JPH07334420A - Extended memory control circuit - Google Patents

Abstract

PURPOSE:To provide an extended memory control circuit capable of easily managing the extended memory space and reducing restriction to the constitution of address space of a CPU. CONSTITUTION:When a CPU 1 sends address data corresponding to an I/O address to an address bus AB and sends the address data of an extended memory space to be accessed to a data bus DB, an address control means 8 gives the address data of the extended memory space sent to the data bus DB to a memory means 2A. Thereby, the CPU 1 can access the extended memory space.

Description

Detailed Description of the Invention

[0001]

BACKGROUND OF THE INVENTION 1. Field of the Invention The present invention relates to an extended memory control circuit for managing an extended memory space in a control device using a microcomputer (CPU).

[0002]

2. Description of the Related Art Conventionally, a control device using a microcomputer may require a memory capacity wider than the address space of a CPU. When expanding the memory space in this way, it has been common to use the following bank switching method.
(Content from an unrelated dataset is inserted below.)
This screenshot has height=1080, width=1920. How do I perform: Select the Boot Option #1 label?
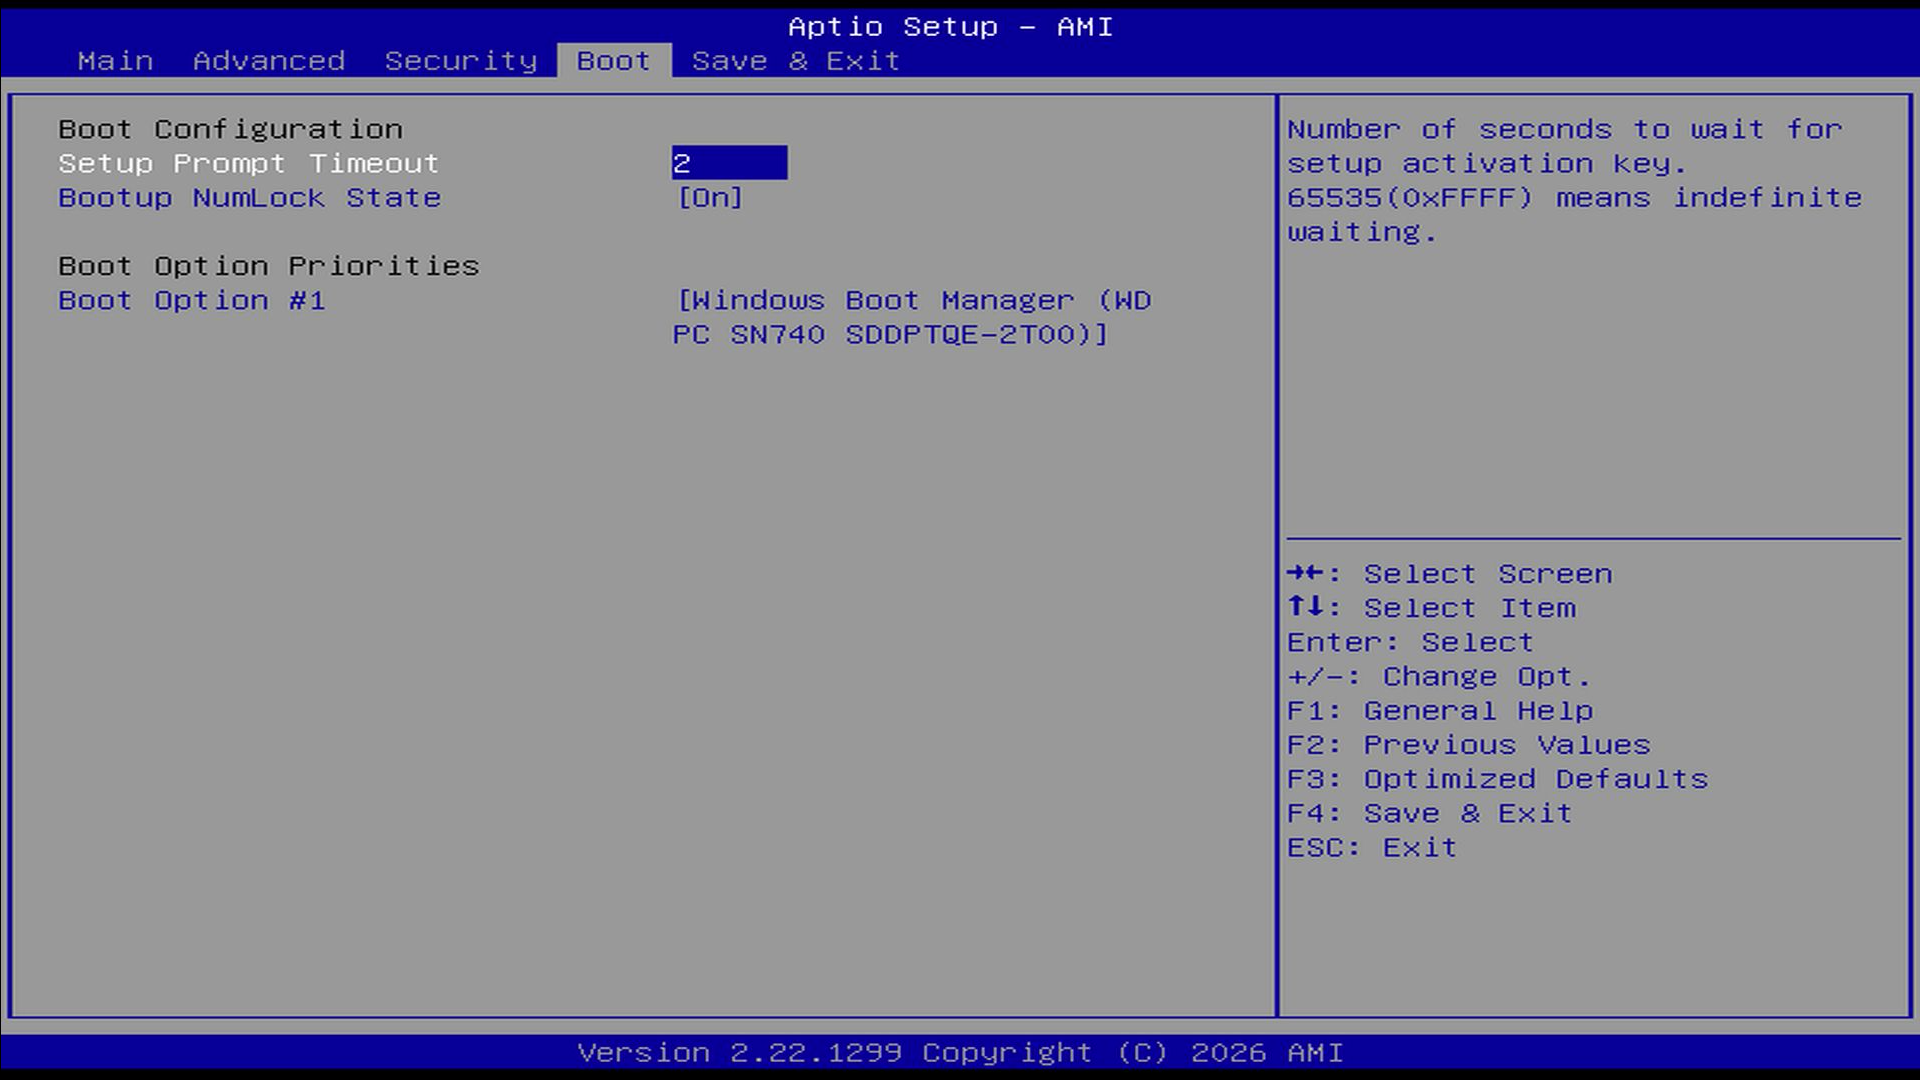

In FIG. 3, the CPU address space is 64 kilobytes (hereinafter referred to as KB, addresses 0000H to FFF).
In the case of (up to FH), it is a memory map showing an example in which the RAM space is expanded to 128 KB and bank switching is performed. FIG. 4 is a circuit diagram showing a memory control circuit corresponding to FIG.

As shown in FIG. 3, a CPU address space 10 is a 32 KB RAM space 12 (8000H to FF).
FFH), and 32 KB ROM space 14 (0000H
.About.7FFFH). RAM space 12
A 32 KB bank B0 is allocated in the memory space of the RAM 2 of FIG. Further, the memory space of the RAM2 is a bank B having the same capacity (32 KB) as the bank B0.
1, B2, and B3 are assigned. These banks B0 to B3 form an extended RAM space 20 for a total of 128 KB.

An extended address of 2 bits is assigned to each of the four banks B0 to B3. That is, the bank B0 is "00", the bank B1 is "01", and the bank B2 is
"10" is assigned to the bank B and "11" is assigned to the bank B3. To switch banks, the upper addresses A15 and A16 of RAM2 are used as the extension addresses,
This is performed by using the lower addresses A0 to A14 as normal addresses.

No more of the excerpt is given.